The definition of the visual field is a variety of visual sensations that are seen within observations by introspectionist psychological experiments. However, an easier understanding is that the visual field is the area within space that can be seen by the eye. This is an important part of your vision and being able to know what your visual field is going to be vital for most disorders especially ones that have to deal with the brain, retina or optic nerves. This includes disorders like brain tumors, retinal dystrophy, and glaucoma.
In order to determine what your vision field is, an optometrist or even a neurologist will perform a certain test that will determine if your vision is affected that could cause scotoma or even severe vision loss or even sensitivity reduction.
Just because you are able to see your hand in your peripheral vision, does not always mean that your vision is fine. However, that type of testing is only used for those who have severe loss of vision which can sometimes happen when a person has a stroke. More subtle and common issues can only be found by using computerized analyzers like the Octopus 900 perimeter.
If you have a blind spot or scotoma within your normal field on a single eye or both of your eyes.
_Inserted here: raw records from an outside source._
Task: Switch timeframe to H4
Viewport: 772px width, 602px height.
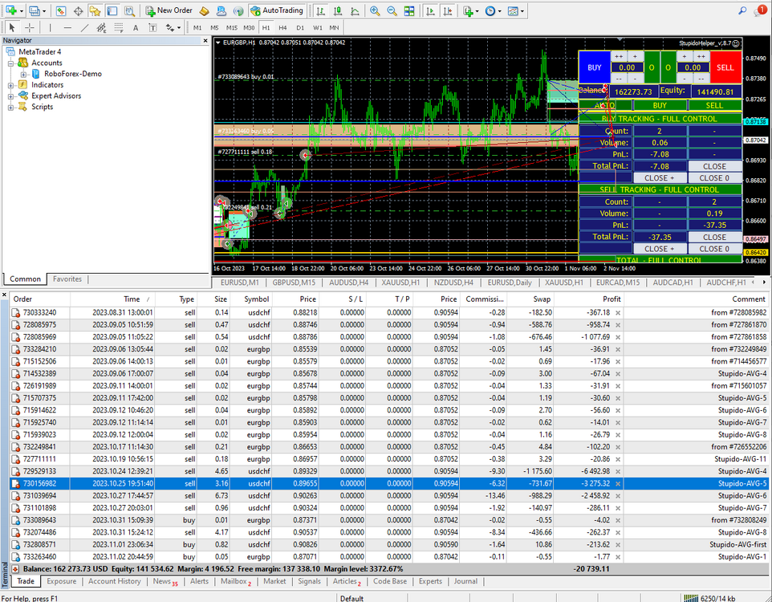Action: pos(282,27)

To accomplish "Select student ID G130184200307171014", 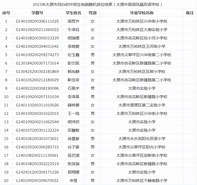I will [37, 63].
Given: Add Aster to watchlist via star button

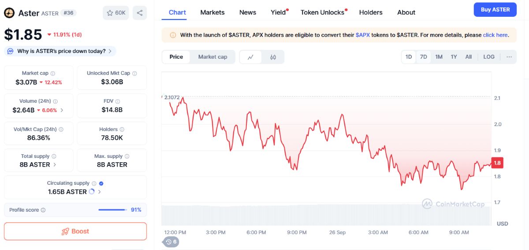Looking at the screenshot, I should (x=116, y=13).
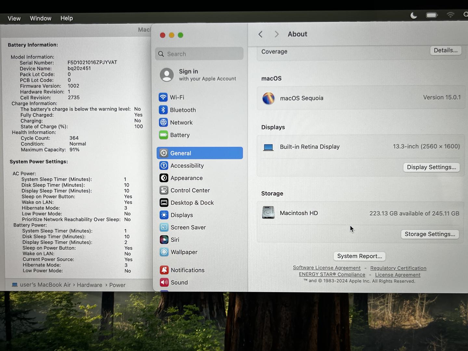The height and width of the screenshot is (351, 468).
Task: Click the Display Settings button
Action: 431,167
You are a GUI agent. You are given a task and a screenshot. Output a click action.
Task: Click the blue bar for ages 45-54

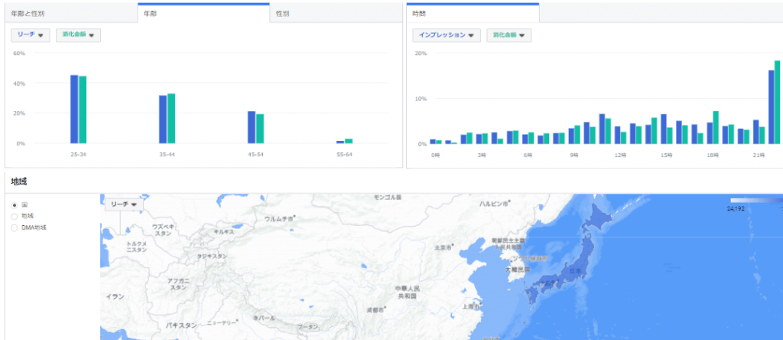(252, 127)
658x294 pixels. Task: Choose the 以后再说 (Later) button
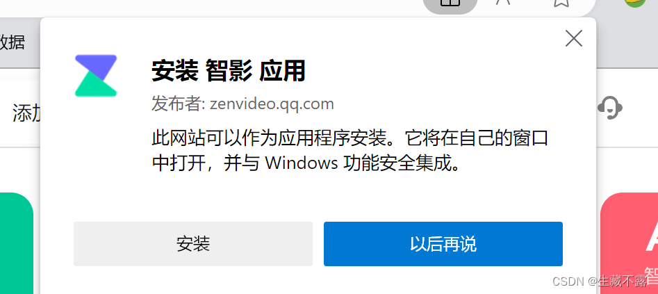(x=443, y=244)
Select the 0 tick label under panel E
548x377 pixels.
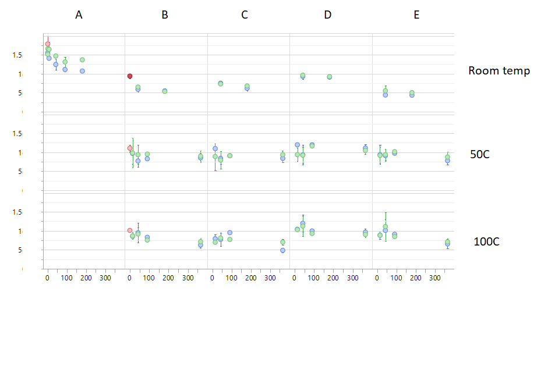378,278

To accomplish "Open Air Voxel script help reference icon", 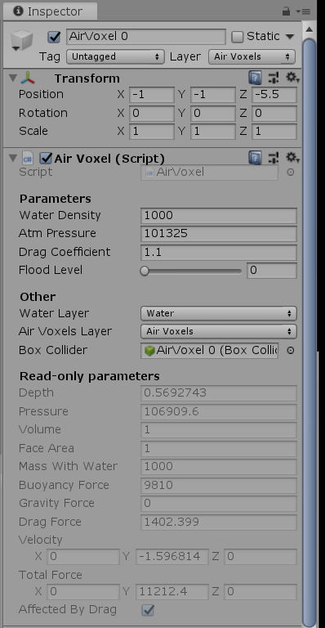I will click(255, 158).
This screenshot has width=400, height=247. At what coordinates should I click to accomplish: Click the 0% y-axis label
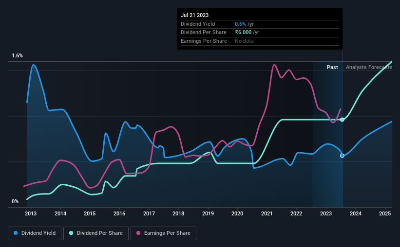[x=15, y=201]
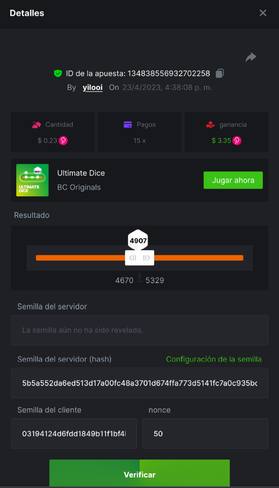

In many cases these blind spots are going to be persistent, but there could be some points where it could only temporary and it could shift such as loss during a migraine headache. Your visual fields of your eyes will overlap, and any defects may not be seen without there being any type of test on each eye. The causes of these blind spots can include a lot of different things like vascular diseases, tumors, hereditary diseases, inflammatory issues, and even nutritional deficiencies as well as certain drugs or toxins.
When it comes to your visual field, the normal area or monocular field will extend to being 60 degrees towards your nose from the vertical meridian of your eye and 107 degrees from your nose and outwards and 80 degrees below the meridian and 70 degrees above the meridian.
However, the binocular field will be a mixture of both fields from the eyes. In binocular, the part that is to the left-hand side of the meridian is called the left field and for the right side it will be called the right field. The areas that are normally referred to areas are called upper and lower quadrants and left and right quadrants. Your nose is actually situated directly in your field of view for both eyes, but because of the processing that is done within your brain, it will never be noticed during any visual tasks.
In order to measure this area a perimeter is used. This machine is ran by a perimetrist and they use various machines and techniques to do various forms of testing. However, in each form of testing, it will include confrontation testing. This is where you have to maintain looking right ahead while different objects that are different in color, shape and size, even lighting are placed in different parts of your vision. Using kinetic perimetry, certain objects are moved from outside of your perception and towards fixation points. Whenever you are able to perceive the object, then threshold points are plotted. These lines are then connected and called isopter.
Static testing will systematically plot out your vision field using flashing light presentations of different intensities. This test will allow your doctor to see retinal sensitivity at any given location. It is very useful in being able to pick up defects and it is able to monitor changes as your eye develops from year to year. It is during this test that you are sitting at a machine that you are asked to look right ahead and told to focus on a certain object, and you are to click a button every time you see a light. Whenever the test is over, a map is printed that will provide results of your field of vision.
Kinetic testing will use moving targets in different light size and intensity to help map out all of your vision field, as well as any blind spots or decreased areas of vision. This testing type is very useful for mapping out sensitivity boundaries. It is during this test that you are seated at a machine and you are asked to look straight ahead at a certain focal point and then you are to click a button whenever you notice any moving targets enter into your field of vision. Whenever the test is over, a map will be printed out that will provide the results of your field of vision.
This testing is able to tell if there is maybe a underlying cause. For instance, if you have constriction in your vision field, then you may have chronic high intracranial pressure, hysteria, glaucoma or even tetinitis pigmentosa. If there is any type of increase in the pressure on your brain, it can cause your blind spots to become much larger because of the abnormal swelling of your optic disks that are located in both eyes. This condition is called papilledema.
Whenever there is a defect in a single eye, the cause is able to be found to be just in that eye or in between the optic nerves that meet at the optic chiasm. However, if the issue is in both eyes then it could show a disease processes in the optic nerves or even farther back into your brain. There are certain conditions that are in both eyes which is called homonymous hemianopia when the defects are part of both vision areas which is considered to be bitemporal or binasal.
The location and extent of your blind spots could even point to more clue about a condition as well as the location of what could be causing it. The testing done to help narrow down whatever could be causing the field of vision to be lowered.